Sep 24 2014
By Laura Cowen, medwireNews Reporter
The STRIDE lifestyle intervention helps individuals taking antipsychotics to lose weight and improve their fasting glucose levels, study findings indicate.
Patients randomly assigned to the STRIDE intervention (n=104) were nearly four times more likely to achieve a clinically significant 5% loss of baseline bodyweight by 6 months and twice as likely to have normal blood glucose levels at 12 months compared with those assigned to normal care (n=96), report Carla Green (Kaiser Permanente Northwest, Portland, Oregon, USA) and colleagues.
Green et al explain that STRIDE is based on the PREMIER lifestyle intervention and the DASH (Dietary Approaches to Stop Hypertension) diet, and is designed to reduce weight and obesity-related risk through dietary changes, moderate calorie restriction and increased physical activity.
The intervention was tailored to people with serious mental illness by including a mental health counsellor as well as a nutritionist, and by adding sessions addressing the effects of psychiatric medications on weight, planning for psychiatric symptom exacerbation, improving sleep, eating healthily on a budget and stress management.
As reported in The American Journal of Psychiatry, patients assigned to the STRIDE intervention, which included weekly group sessions for 6 months followed by monthly maintenance sessions for 6 months, lost 4.4 kg more than those assigned to usual care after 6 months and 2.6 kg more over a 12-month period.
Forty percent of intervention participants achieved at least 5% of baseline weight loss by 6 months, compared with 17% of control participants, a statistically significant difference. However, the effect was no longer significant after 12 months, with rates at 47% and 36%, respectively.
Patients in the intervention group also experienced greater improvements in fasting blood glucose levels at 12 months than those in the control group. Specifically, the average level fell from106.3 mg/dL at baseline to 100.4 mg/dL at 12 months in the intervention group, whereas it increased from 106.0 mg/dL to 109.5 mg/dL in the control group.

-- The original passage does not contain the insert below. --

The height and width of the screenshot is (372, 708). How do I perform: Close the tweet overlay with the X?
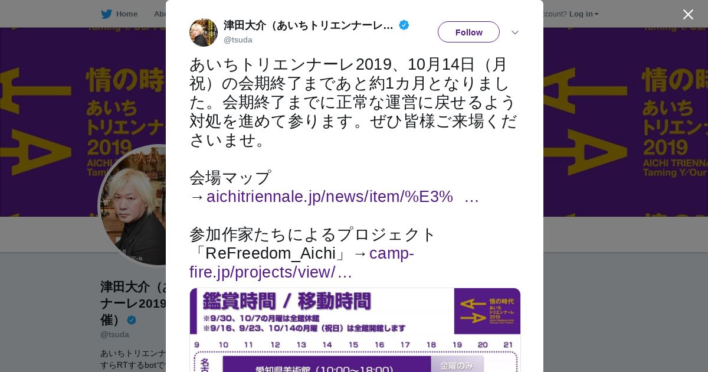[x=688, y=14]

In addition, the researchers found that during the 12-month study period, there were significantly fewer medical hospitalisations in the intervention group than in the control group, at 6.7% versus 18.8%.
“If these results are replicated, reduced hospital costs could be an added benefit of offering these interventions”, they remark.
Green and co-authors add that “[i]ncreasing the length of the intervention and the number of sessions attended holds potential to support additional weight loss and glucose control and to address other cardiometabolic risk factors.”
They conclude: “Increasing the reach of the intervention is an important step in advancing research on health interventions for people with serious mental illnesses.”